Hanging on to workers

One thing employers are making a push to do is hang onto existing employees, whether its baby boomers weighing retirement or younger workers who can easily search for new jobs on the Internet.

Alice Snell, a vice president of Taleo, a talent management software and services firm, said she's seeing her clients looking at retention issues far more than they were a year ago, including pay along with issues such as opportunities and mobility within the company.

"There is a ground swell of greater concern around retention issues," she said. "All the different levers are being reviewed. It's being driven by the uptick in the economy, and an increasing understanding that it costs a whole lot more to make a new hire than to retain a top performer already at the company." She said she estimates it costs an employer between 1 to 1-1/2 times the annual salary of a job to fill an open position, due to search costs, lost productivity and training costs.

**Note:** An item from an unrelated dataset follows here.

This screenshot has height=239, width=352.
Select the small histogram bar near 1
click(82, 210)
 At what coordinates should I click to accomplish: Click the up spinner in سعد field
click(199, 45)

Snell said that the well-publicized job losses in recent months or concerns about companies shifting work offshore doesn't negate the seriousness of the skill shortage developing in the current labor market.

"We had shortages during the last recession when you still couldn't hire a nurse," she said. "The federal government is about to retire a major portion of its work force. The question is how do industries prepare themselves for these shortages."